Thursday, February 4, 2010

Beautiful Assassin-Michael White

Beautiful Assassin
Michael White
Morrow, Mar 30 2010, $24.99
ISBN: 9780061691218

In 1996, reporter Elizabeth Meade muses over her obsession started a decade ago as the Soviet evil empire imploded when she first heard of the Russian sniper Tat’yana Levchencko. Elizabeth searched for clues about the Communist with Hollywood looks and a friend of First Lady Eleanor Roosevelt during WWII. Now in Eastern Colorado she will confront an elderly widow begging to learn the true story of Tat'yana Levchenko.

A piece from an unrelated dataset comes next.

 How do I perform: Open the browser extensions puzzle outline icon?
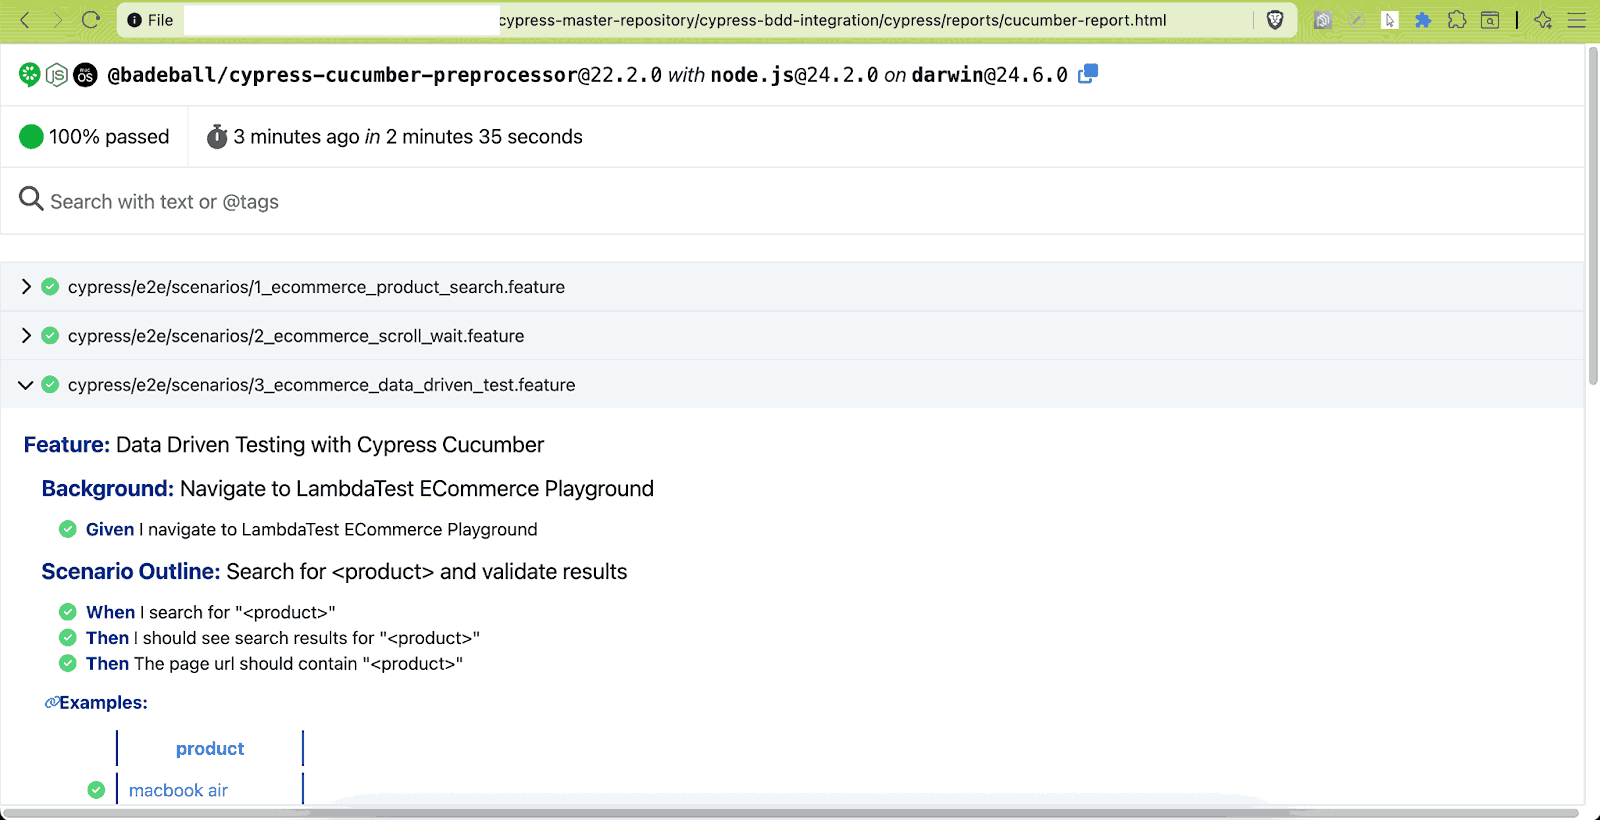1457,20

At first hesitant as she does not want to be another Trotsky, the old woman tells how a poetess, mother, and wife became an empty nest widow avenging sniper Soviet-American heroine before being labeled a Communist spy. In 1942 the Germans without regard to civilians bombed and fired from the air at villagers in the Ukraine. A pilot saw her beloved three year old Masha and killed her. The sniper was born on that day as she joined the army. She became the top sniper and soon was invited to the White House by Eleanor Roosevelt. They became friends as they toured the country together. While Stalin demanded she spy on the Americans, Tat’yana realized these were not soft fat cats as described by Soviet propaganda. The American media began a blitzkrieg accusing her of being Stalin’s pawn. She disappeared until now when a persistent reporter interviews an elderly widow.

This is a superb 1940s drama seen through the eyes of a woman five decades later after she vanished. Her story is one of sadness as she loathed the murdering Nazis killing them, but also detested the Cold War participants who “killed” Tat’yana in their abusive disregard for her which was worse in many ways than the Germans who overtly tried to kill her. Yet she also brings rays of hope that the human spirit can overcome almost anything as she did with her late second husband Walter and someone else even while telling her heartbreaking tale. This is a winner that condemns nations for their expendable deployment of individuals.